The orbiters were not allowed to fly through precipitation on landing for the following reasons:
The orbiter is not to encounter precipitation on any approach due to
decreased visibility, damage to the TPS, and the potential for
triggered lightning. Undesirable aspects of thunderstorms include rain
(TPS, structure), hail (TPS, structure, control), severe wind shear
(structure), turbulence (control, performance, structure), and natural
or triggered lightning (structure, electronic/software systems).
Environmental design requirements for the orbiter are based on no
in-flight penetration of thunderstorms (ref. Appendix 10-10, Volume X,
Space Shuttle Level II Program Specification). The participants in the
Weather Rules Workshop held at JSC/MSFC in October 1987 developed the
thunderstorm, lightning, and precipitation limits based on scientific
knowledge, engineering judgment, and experience.

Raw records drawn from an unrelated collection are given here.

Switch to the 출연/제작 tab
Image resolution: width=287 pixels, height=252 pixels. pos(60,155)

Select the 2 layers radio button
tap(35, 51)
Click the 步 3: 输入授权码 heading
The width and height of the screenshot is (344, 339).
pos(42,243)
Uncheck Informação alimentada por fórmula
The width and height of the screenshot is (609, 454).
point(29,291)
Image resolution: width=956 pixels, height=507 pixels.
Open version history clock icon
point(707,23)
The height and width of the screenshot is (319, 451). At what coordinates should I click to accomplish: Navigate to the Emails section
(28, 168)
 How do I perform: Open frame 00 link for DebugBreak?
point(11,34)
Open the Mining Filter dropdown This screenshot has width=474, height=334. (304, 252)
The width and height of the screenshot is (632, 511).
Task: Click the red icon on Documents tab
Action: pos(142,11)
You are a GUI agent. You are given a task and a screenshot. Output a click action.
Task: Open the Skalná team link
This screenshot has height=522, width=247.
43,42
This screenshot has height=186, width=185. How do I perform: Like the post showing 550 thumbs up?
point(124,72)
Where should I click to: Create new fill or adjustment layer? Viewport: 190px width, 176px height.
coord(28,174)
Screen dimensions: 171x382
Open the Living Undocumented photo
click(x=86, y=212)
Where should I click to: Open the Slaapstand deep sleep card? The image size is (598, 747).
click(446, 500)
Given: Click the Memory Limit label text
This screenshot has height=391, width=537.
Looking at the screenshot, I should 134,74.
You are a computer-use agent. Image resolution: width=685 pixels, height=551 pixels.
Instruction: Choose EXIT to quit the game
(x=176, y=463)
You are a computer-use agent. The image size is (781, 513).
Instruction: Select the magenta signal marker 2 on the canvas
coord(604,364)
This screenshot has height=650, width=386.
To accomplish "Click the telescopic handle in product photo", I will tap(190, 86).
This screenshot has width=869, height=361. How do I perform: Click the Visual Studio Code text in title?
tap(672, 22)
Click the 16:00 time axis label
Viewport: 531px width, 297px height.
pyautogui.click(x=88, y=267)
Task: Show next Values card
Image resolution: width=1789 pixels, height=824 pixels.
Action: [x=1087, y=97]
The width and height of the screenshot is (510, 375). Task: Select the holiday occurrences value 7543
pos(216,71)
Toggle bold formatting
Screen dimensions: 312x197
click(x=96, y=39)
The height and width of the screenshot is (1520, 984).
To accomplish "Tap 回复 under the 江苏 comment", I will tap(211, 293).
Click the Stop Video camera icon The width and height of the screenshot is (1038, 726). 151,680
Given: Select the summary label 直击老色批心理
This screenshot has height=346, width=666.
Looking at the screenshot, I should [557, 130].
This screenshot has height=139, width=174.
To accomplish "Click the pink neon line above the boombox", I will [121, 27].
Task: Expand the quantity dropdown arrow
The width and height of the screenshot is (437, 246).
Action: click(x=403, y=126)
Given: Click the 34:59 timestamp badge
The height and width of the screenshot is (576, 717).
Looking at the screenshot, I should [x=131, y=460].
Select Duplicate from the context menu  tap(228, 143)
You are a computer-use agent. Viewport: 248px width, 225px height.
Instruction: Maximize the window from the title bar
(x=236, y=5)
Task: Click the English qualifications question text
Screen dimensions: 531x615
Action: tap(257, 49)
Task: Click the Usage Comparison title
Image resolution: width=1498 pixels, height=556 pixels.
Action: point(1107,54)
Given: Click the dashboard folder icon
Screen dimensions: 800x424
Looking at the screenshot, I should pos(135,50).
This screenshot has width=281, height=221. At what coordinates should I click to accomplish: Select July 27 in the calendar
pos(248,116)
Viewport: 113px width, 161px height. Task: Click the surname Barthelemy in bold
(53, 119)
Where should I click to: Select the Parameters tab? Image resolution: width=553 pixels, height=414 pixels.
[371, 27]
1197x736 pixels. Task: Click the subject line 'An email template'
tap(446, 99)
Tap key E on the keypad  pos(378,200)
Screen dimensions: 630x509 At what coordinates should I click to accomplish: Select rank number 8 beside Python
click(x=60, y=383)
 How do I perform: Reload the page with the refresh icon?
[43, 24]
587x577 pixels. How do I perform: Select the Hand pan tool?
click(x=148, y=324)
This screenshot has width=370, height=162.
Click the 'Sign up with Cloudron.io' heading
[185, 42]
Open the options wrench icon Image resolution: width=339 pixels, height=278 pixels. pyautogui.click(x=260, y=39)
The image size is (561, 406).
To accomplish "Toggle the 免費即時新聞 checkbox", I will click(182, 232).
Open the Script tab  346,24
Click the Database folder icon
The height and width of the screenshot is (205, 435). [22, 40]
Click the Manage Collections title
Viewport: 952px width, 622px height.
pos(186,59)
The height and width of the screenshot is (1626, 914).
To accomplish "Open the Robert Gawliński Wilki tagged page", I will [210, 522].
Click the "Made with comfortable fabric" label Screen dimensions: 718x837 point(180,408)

Space Shuttle Flight Rules, precipitation rule rationale, p. 2-26
The landing weather flight rules are well summarized here:
The weather criteria are as follows:
– Cloud coverage of 4/8 or less below 8,000 feet and a visibility of 5
miles or greater required.
– The peak crosswind cannot exceed 15 knots, 12 knots at night. If
the mission duration is greater than 20 days, the limit is 12 knots,
day and night.
– Headwind cannot exceed 25 knots.
– Tailwind cannot exceed 10 knots average, 15 knots peak.
– No
thunderstorm, lightning or precipitation activity is within 30
nautical miles of the landing site.
– At least two approach paths must
be free from detached non-transparent thunderstorm anvils less than
three-hours old within 30 nautical miles of the runway.
–
Turbulence must be less than or equal to moderate intensity.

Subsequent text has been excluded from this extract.